Le manque d’inspiration, plus connu sous le nom du syndrome de la page blanche, ne touche pas que les écrivains. On imagine souvent ces derniers en train de noircir des pages sans fin, mais les photographes connaissent aussi ces périodes de vide. Elles sont cruelles, et n’importe quel artiste vous le dira : on ne sait jamais si elles sont passagères ou définitives.

Pourtant, ces pauses sont nécessaires lorsqu’on prend le temps de les analyser. Faut-il vraiment prendre une photo juste pour exister dans l’algorithme des réseaux sociaux ? Publier pour ne pas perdre quelques abonnés, rester visible au risque de se perdre soi-même ? Ce monde impitoyable du marché 2.0 nous pousse à produire en permanence, à alimenter ces tribunes populaires où un simple « J’aime » ou « Je me désabonne » peut décider de notre visibilité.

Que publier quand on ne sort pas shooter ? Que partager quand on n’a rien en stock ? Et si, tout simplement, on acceptait d’être humain avant d’être une machine à produire du contenu ? Rester fidèle à son regard, à sa vision, sans chercher à coller aux tendances du moment. Une photo plus ancienne peut réveiller une émotion, un souvenir, une réflexion. Pourquoi ne pas en profiter pour parler d’un livre inspirant, d’un film à la photographie marquante, d’une histoire qui nous touche ?

J’ai longtemps ressenti cette pression. J’ai un compte sur un réseau social consacré au portrait animalier, mais mon travail ne se résume pas à cela. En story, je partage mes différentes facettes, mais parfois, tout me semble bâclé. Pas de publication, et soudain, des abonnés en moins. En quelques jours, j’avais perdu quinze personnes. Qui sont ces gens qui « snobent » un compte par manque d’interactions ? Quels sont ces logiciels qui suppriment du contenu sans qu’on l’ait demandé ? Trop de questions dans ces moments de doute et de perte de confiance…
Mais faut-il être au top en permanence ? Dans mon article précédent, je parlais de mon envie de raconter des histoires en photo. Or, une histoire, cela se construit. Il faut du temps, un décor, une lumière, une ambiance, un instant T. Un film se prépare pendant des mois, voire des années. Pourquoi une photo ne mériterait-elle pas, elle aussi, cette patience ?

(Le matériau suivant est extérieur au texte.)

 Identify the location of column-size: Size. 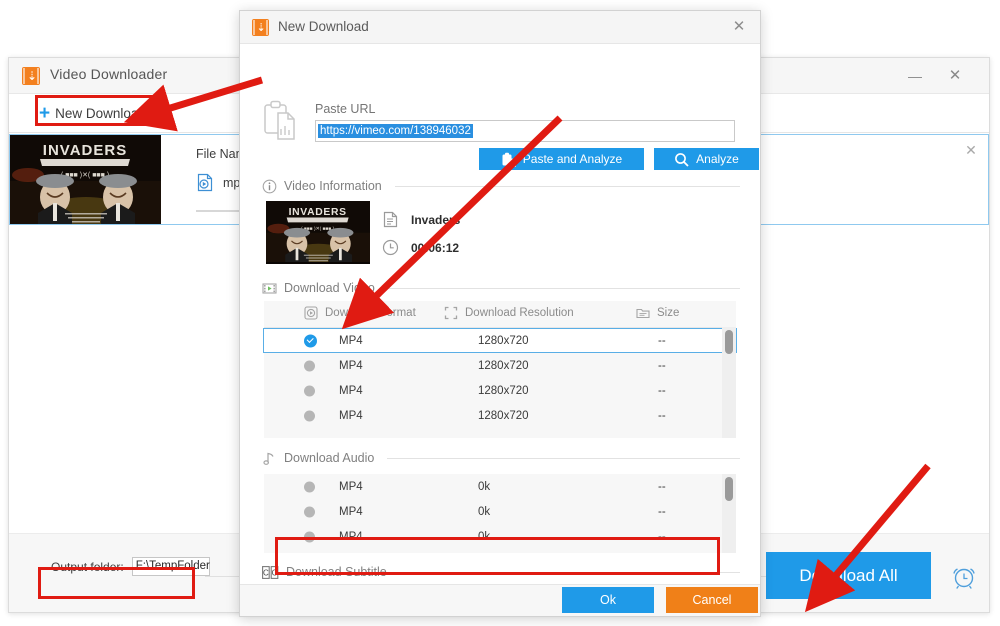
(658, 313).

Et puis, cette image que je publie, pourquoi le fais-je vraiment ? Pour recevoir des compliments ? Pour la course aux likes ? Il devient difficile de répondre à toutes ces sollicitations.
Aujourd’hui, je choisis de ne plus me soumettre à cette frénésie de publication. La photographie, comme toute forme d’art, a besoin de temps, de maturité et d’authenticité. Alors, plutôt que de chercher à tout prix à exister dans un fil d’actualité, je préfère attendre le bon moment, celui où une image aura vraiment quelque chose à raconter.